La survey è stata compilata da 108 partecipanti. Questo numero rappresenta il 5% dei soci AIOM a cui l’invito era stato inviato.
Il 52.8% dei rispondenti ha dichiarato di testare BRCA in tutti i pazienti affetti da tumore della prostata metastatico.
In caso di materiale tissutale inadeguato, solo il 17% dei rispondenti ha dichiarato di avvalersi della biopsia liquida, e il 15.7% dichiara di prendere in considerazione la re-biopsia di una lesione metastatica.
Un quarto dei rispondenti ha dichiarato di dover inviare il campione presso altri centri, e il 17.6% dichiara di dover coinvolgere più centri nella procedura di analisi.

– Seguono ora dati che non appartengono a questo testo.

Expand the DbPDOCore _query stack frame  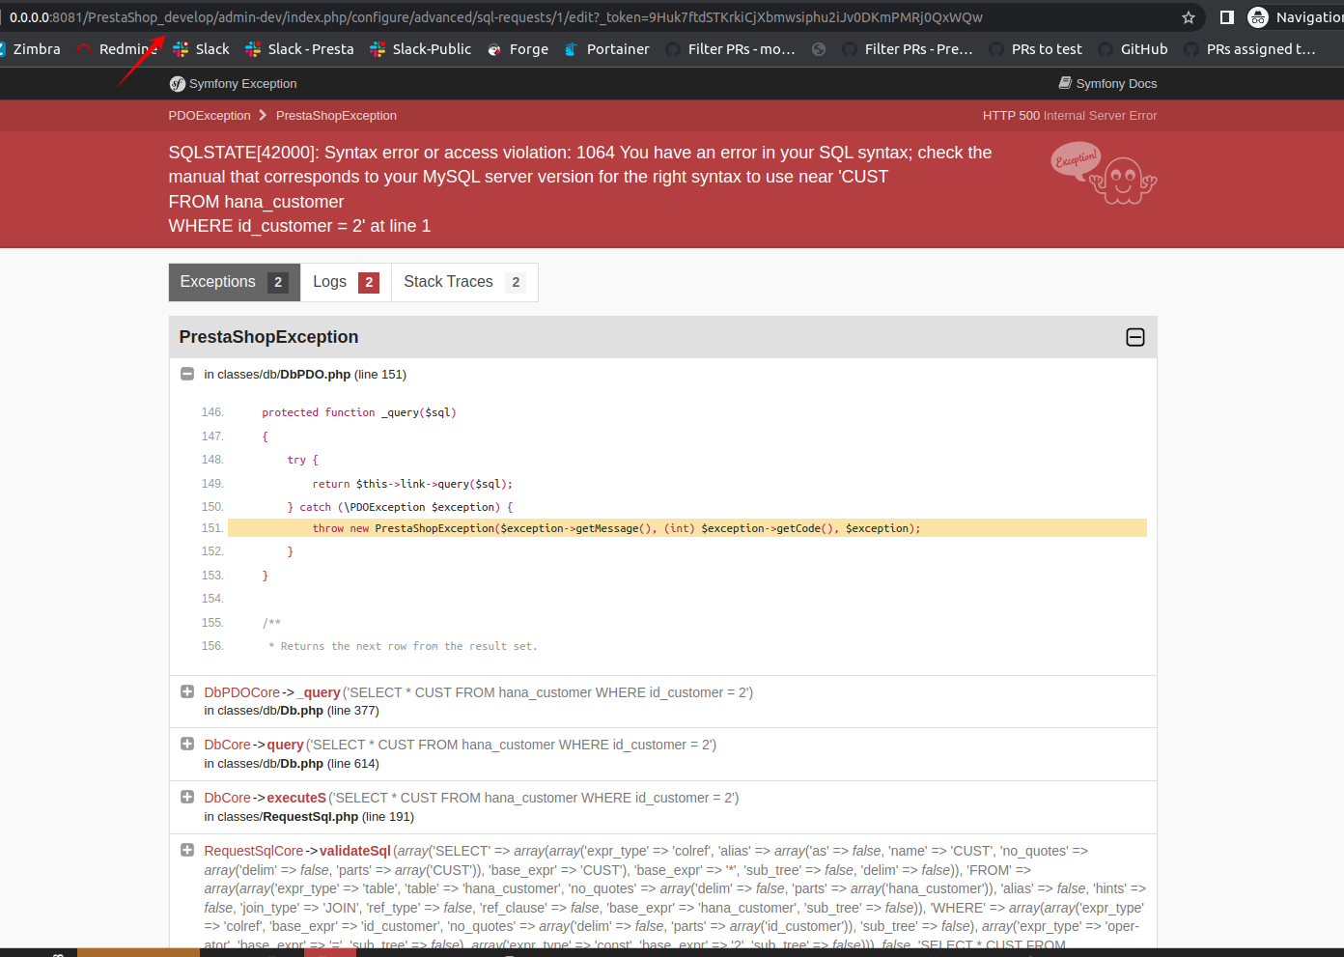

Le principali problematiche riferite dai rispondenti sono state: la lunghezza dei tempi necessari all’esecuzione del test, la mancanza di un percorso predefinito, la mancata disponibilità della biopsia liquida.

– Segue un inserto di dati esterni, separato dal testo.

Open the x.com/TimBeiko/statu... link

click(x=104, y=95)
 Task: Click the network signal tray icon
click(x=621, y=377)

Sulla base delle risposte raccolte, gli autori sottolineano che la diagnostica di BRCA nei pazienti italiani affetti da tumore della prostata metastatico non è ancora ottimale, e che questo può implicare una disparità di accesso alla potenziale terapia con inibitori di PARP nei casi con mutazione.
Uno dei limiti della survey è che il numero di rispondenti è stato molto basso (pari al 5% dei soci AIOM invitati). Questo è sicuramente in linea con la bassa compliance a molte delle survey inviate da AIOM ai soci negli ultimi anni. Peraltro, trattandosi di una survey specificamente riferita alla gestione dei pazienti con tumore della prostata, è chiaro che molti soci, non occupandosi specificamente di questa patologia, non abbiano risposto: in altre parole, il denominatore reale non dovrebbe essere quello pari a tutti i soci AIOM, ma solo quelli che specificamente si occupano di tumore della prostata.

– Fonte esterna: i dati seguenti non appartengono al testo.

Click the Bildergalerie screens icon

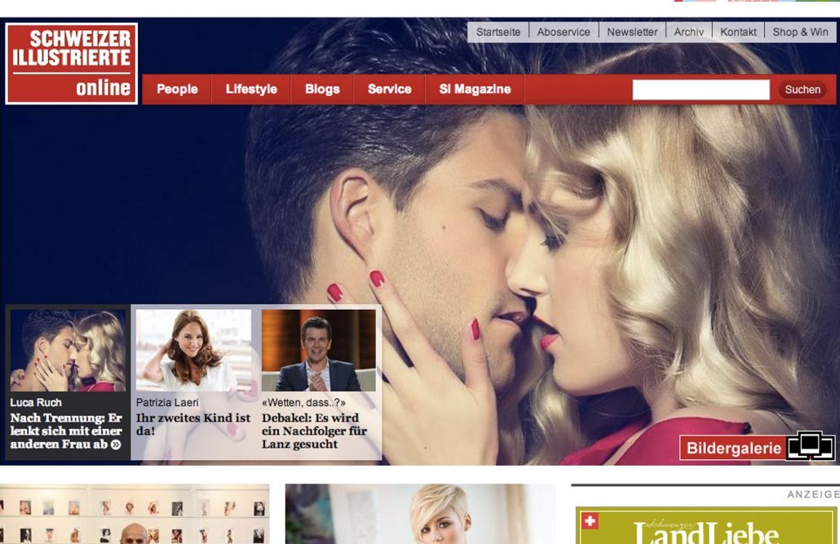click(x=810, y=447)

C’è anche da dire che il rischio insito in tutte le survey caratterizzate da una compliance subottimale è che ci sia un bias nei rispondenti, legato al fatto che chi risponde è mediamente più sensibile all’argomento oggetto della survey rispetto a chi non risponde. In linea di principio, non è possibile escludere che i problemi legati al test di BRCA possano essere stati anche sottostimati, essendo potenzialmente peggiori nella realtà clinica di chi, non rispondendo, si dimostra meno interessato all’argomento.
L’eterogeneità di percorsi diagnostici per un test molecolare non è una “sorpresa”: analoga situazione è stata vissuta, anni fa, quando nella pratica clinica si è resa necessaria l’implementazione dei test per il tumore del polmone. Pur essendo raccomandati dalle linee guida, a distanza di anni dall’introduzione del test per EGFR e per ALK, molti pazienti ancora non ricevevano tali test in maniera ottimale (https://www.lungcancerjournal.info/article/S0169-5002(17)30362-8/abstract).
Il fatto di dover inviare il campione presso altri centri non è di per sé un problema, l'importante però è che ciascun centro abbia percorsi definiti e standardizzati, che consentano agli operatori una fase diagnostica tempestiva.
La diagnostica molecolare nel tumore della prostata è diventata parte della pratica clinica molto più recentemente, e quindi non sorprende che ci siano ancora differenze e potenziali disparità nell’accesso al test e nelle procedure adottate dai singoli centri. Oggi, la disparità di accesso a un farmaco non è più dipendente solo dall’effettiva disponibilità del farmaco stesso, ma anche (e forse soprattutto) dai difetti nei percorsi diagnostici.